:: Your assignment ::
Look in the material below for the line with "The height and width of the screenshot is (592, 997)." and the line with "Screen dimensions: 1080x700", then set down exactly those two lines and all lines between, nothing more.

:: Information provided ::
*** Block opens ***

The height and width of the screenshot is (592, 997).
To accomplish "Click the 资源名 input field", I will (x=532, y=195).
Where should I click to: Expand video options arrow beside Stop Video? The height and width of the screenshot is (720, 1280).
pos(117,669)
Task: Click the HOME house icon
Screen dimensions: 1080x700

*** Block closes ***
*** Block opens ***

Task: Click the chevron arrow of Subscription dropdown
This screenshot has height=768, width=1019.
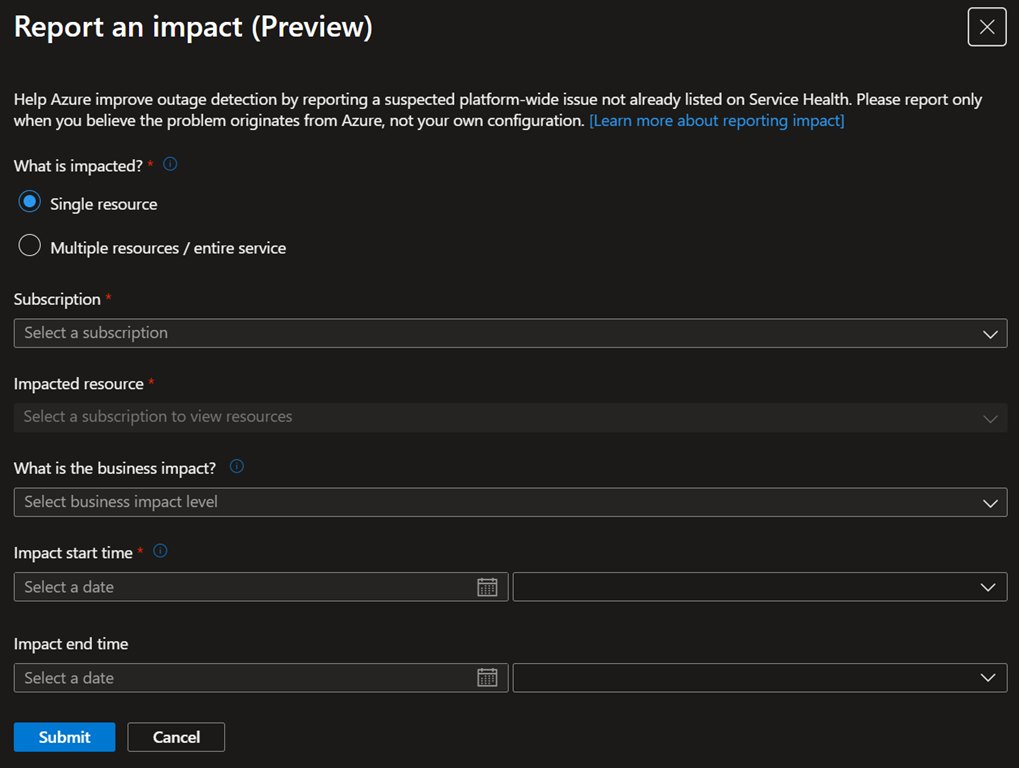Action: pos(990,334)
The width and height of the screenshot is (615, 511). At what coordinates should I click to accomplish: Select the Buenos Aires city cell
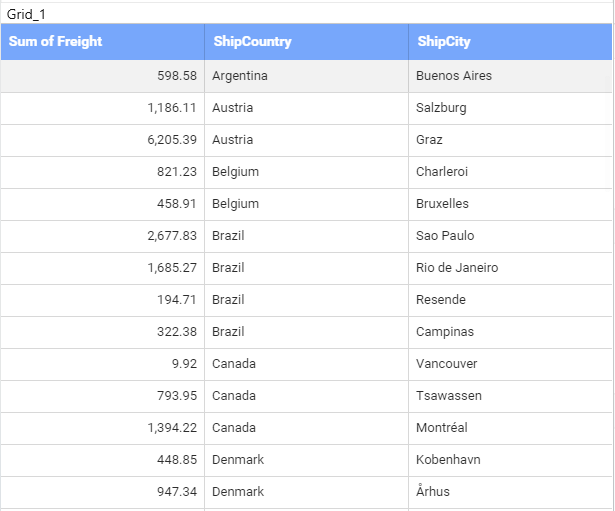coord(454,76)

*** Block closes ***
*** Block opens ***

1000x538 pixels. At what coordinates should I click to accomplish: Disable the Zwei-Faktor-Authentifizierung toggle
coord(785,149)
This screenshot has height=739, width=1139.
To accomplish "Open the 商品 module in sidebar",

*** Block closes ***

:: Answer ::
The height and width of the screenshot is (592, 997).
To accomplish "Click the 资源名 input field", I will (x=532, y=195).
Where should I click to: Expand video options arrow beside Stop Video? The height and width of the screenshot is (720, 1280).
pos(117,669)
Task: Click the HOME house icon
Screen dimensions: 1080x700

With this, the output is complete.